The timing of the publication, Tuesday 19 January, is one that will
have surprised no one. Barely 19 days after Brexit had become a reality
and around 19 hours before the end of what can only be called a rocky US
transition, this was the opportunity for the European Commission
to set out how the EU can reinforce its “open strategic autonomy” in an increasingly polarised world.
The agenda set out in the Communication is one that may at first
glance not seem of direct relevance to our members at Invest Europe.

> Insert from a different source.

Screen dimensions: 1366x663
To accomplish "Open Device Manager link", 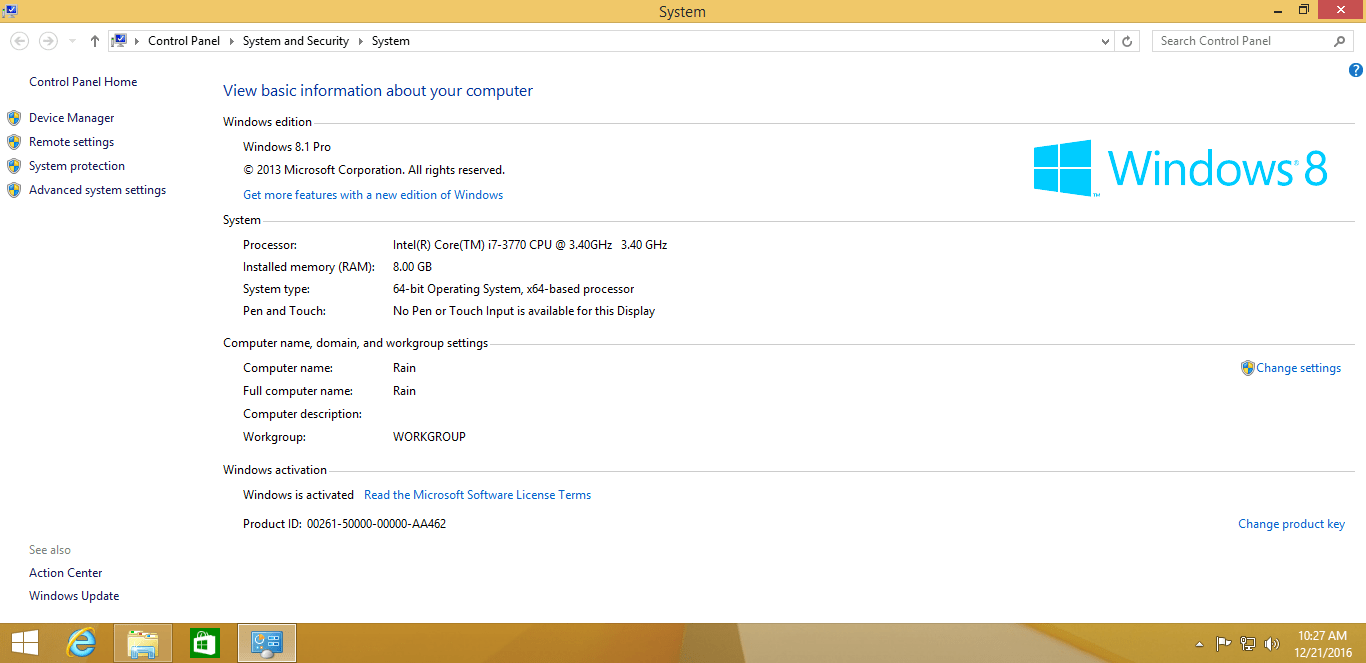I will click(x=71, y=118).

Being private equity practitioners, the promotion of the international
role of the euro, the strengthening of the EU’s financial market
infrastructures and the improvement of the implementation and
enforcement of EU’s sanctions’ regimes are unlikely to deprive even the
most anxious fund manager of a good night sleep or half an hours care on
the normally busy business days.
But a closer look – and this is why we at Invest Europe care - will show, that this may soon, as the high level wording and aspirations in the paper, drizzles down to concrete policies - matter to our members’ investment decisions. For one, the suggestion to enhance the EU’s foreign direct investment (FDI) screening mechanism
by checking whether foreign takeovers might create extraterritorial
effect of foreign sanctions definitely has the potential to make certain
cross-border investments harder to make – on the other hand a uniform
EU approach to FDI screenings could be, if done right, most welcomed
substituting the arabesque pattern in the existing 16 national schemes
(with possible more to come).
But what is perhaps most telling with this Communication is the
perceived importance of putting “strategic autonomy” at the heart of the
EU financial services policy in a post-Brexit world. While regulating
financial services was always done with an eye on global affairs, this
was first and foremost because of the risks of contagious market
instability. Today the perceived risk is as much geopolitical as it is
systemic.
Of course, the paper states that the EU is not willing to “rebalance” its relationship with third countries,
including its former member, at the risk of undermining the
competitiveness of EU actors and raising unnecessary hurdles to foreign
investors and we profoundly agree to this approach.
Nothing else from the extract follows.